Researchers Steer Cyborg Mice Through Maze with Brain Stimulation

Video shows a cyborg mouse ignoring sex and food as it obeys humans' navigation commands

3 min read

A mouse sniffs a small red cube.
Photo: Yoon-Jung Nam

How do you know if a cyborg mouse with mind-controlling hardware in its brain is really under human command as it navigates a maze? If it scurries right past a sexy lady mouse and an enticing pile of food to reach the end.

If you want to get straight to the point (like the mice), scroll down to the video below and start watching at 2:05. 

A team of Korean researchers created their ingenious cyborg mice by tapping into a brain circuit involved when an animal investigates a new object or gives chase to prey.

They outfitted each mouse with headgear that served a dual purpose: It held a fiber optic thread that penetrated the skull to stimulate that object-craving region of the brain (via a stimulation technique called optogenetics), and it also suspended an object in front of the mouse’s head. 

Illustration shows a mouse wearing headgear that suspends an object in front of its head and stimulates its brain.

Then the researchers, led by engineer Phill-Seung Lee and biologist Daesoo Kim from the Korea Advanced Institute of Science and Technology (KAIST), used a remote control to guide the animals’ movements.

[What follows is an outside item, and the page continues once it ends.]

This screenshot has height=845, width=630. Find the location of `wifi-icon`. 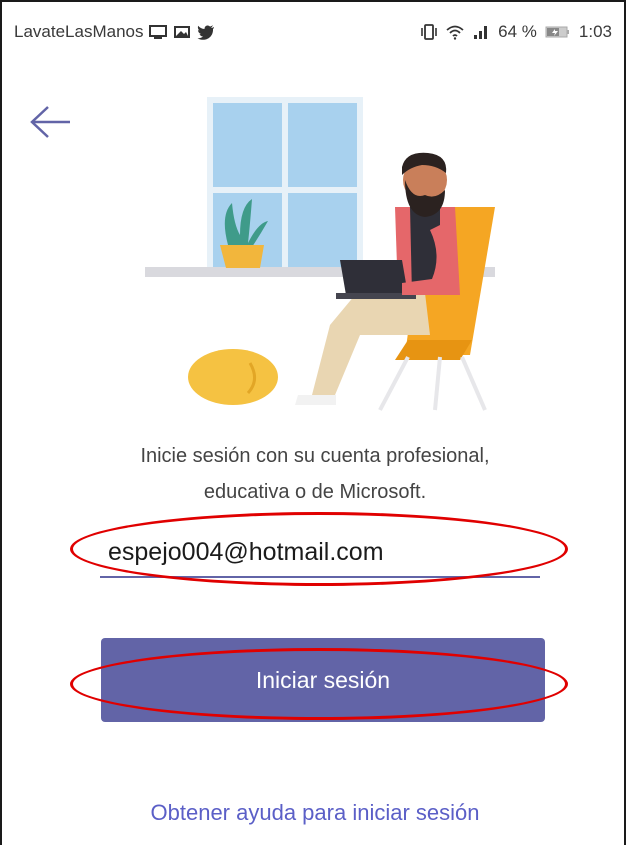

wifi-icon is located at coordinates (455, 32).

By sending a signal to the headgear, they could switch on the brain stimulator and cause a mouse to scamper straight ahead, or they could swing the suspended object left or right, thus steering the animal into left or right turns. The highly motivated mouse kept hurrying toward that desirable object, but found that it was always just out of reach. 

The researchers describe their system in the journal Nature Neuroscience. To test it out, they sent cyborg male mice through a maze with seven different components, including both physical challenges like a mesh ladder and the aforementioned distracters of a female mouse in heat and a dish of food.

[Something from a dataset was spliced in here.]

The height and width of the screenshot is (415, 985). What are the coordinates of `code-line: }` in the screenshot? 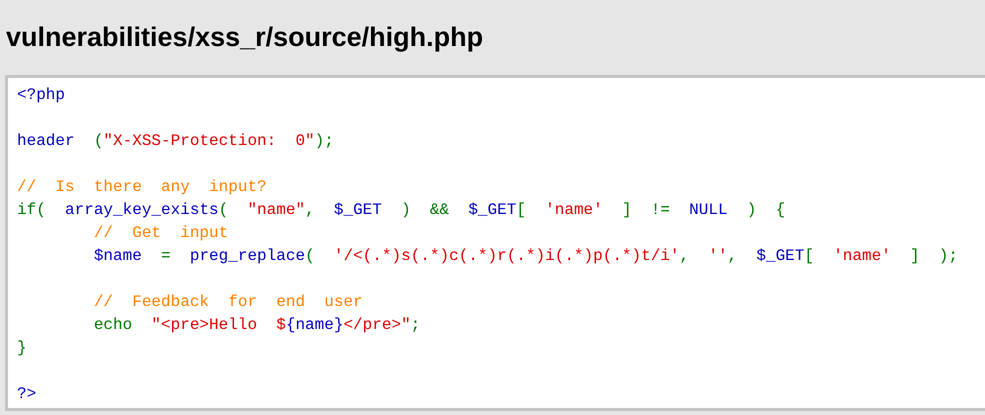 It's located at (22, 348).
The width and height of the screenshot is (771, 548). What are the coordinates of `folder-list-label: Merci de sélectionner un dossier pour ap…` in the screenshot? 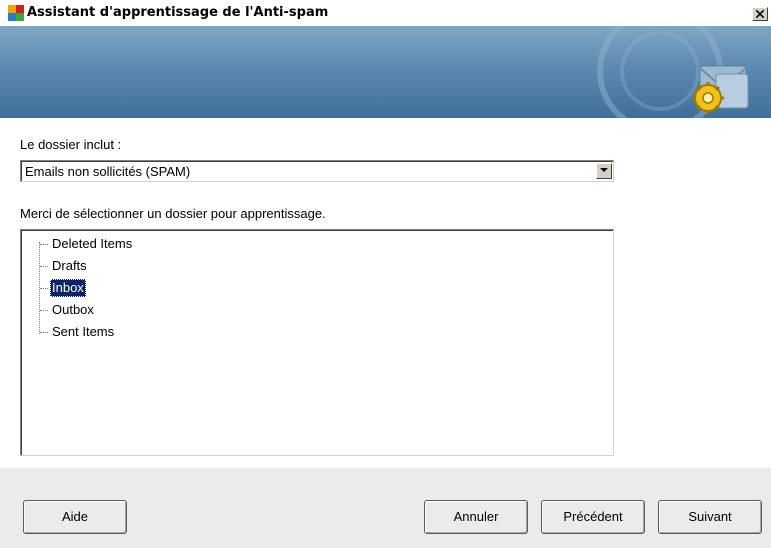 It's located at (173, 214).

The results were impressive. The video shows a mouse making a series of straight lines and decisive turns, exactly following the path charted by the researchers.   

The object-obsessed mouse is Lee’s second type of steerable critter. Last year his team created a cyborg turtle by mounting a gadget on the animal’s shell and guiding it with a clever combination of LED lights and tasty treats.  

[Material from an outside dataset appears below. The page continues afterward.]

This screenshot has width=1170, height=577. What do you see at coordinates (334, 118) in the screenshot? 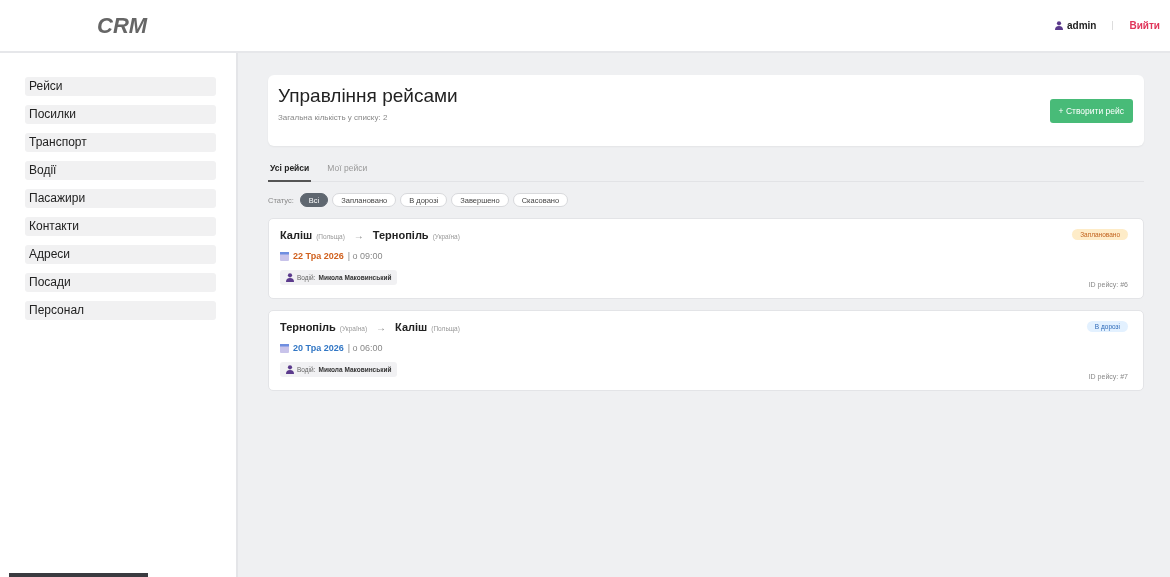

Lee and Kim say there’s good reason to create machine-animal hybrids that are under human control: they combine the compliance of a robot with the natural smarts and endurance of an animal.  

While roboticists struggle to program machines that can move through uneven terrain and deal with changing circumstances, animals have built-in flexibility and adaptability. “Animals are naturally able to live and move through complex environments and, of course, do not need batteries,” Kim tells IEEE Spectrum in an email. 

Machine-animal hybrids combine the compliance of a robot with the natural smarts and endurance of an animal.

The researchers imagine deploying cyborg animals to map disaster zones and aid in search-and-rescue operations. They also suggest that their technology could give people more precise control over existing working animals such as rats that sniff out landmines and drug-detecting dogs. Finally, they imagine that the military might want remote-controlled birds that could wing out over enemy territory to conduct reconnaissance. 

The researchers note that the brain structures involved in object craving evolved early in the evolution of vertebrates—so this technology could likely be deployed in the brains of other mammals.

Would it work in humans? Kim says the answer to that alarming million-dollar question isn’t clear, because the human brain is quite different from the brains of other mammals.

And while they’re not advocating sticking fiber optics in human brains and putting people in mazes, the researchers do say that studying the object-craving brain circuit in humans could be useful. It may shed light on neuropsychiatric disorders in which that circuitry is malfunctioning, such as hoarding and kleptomania.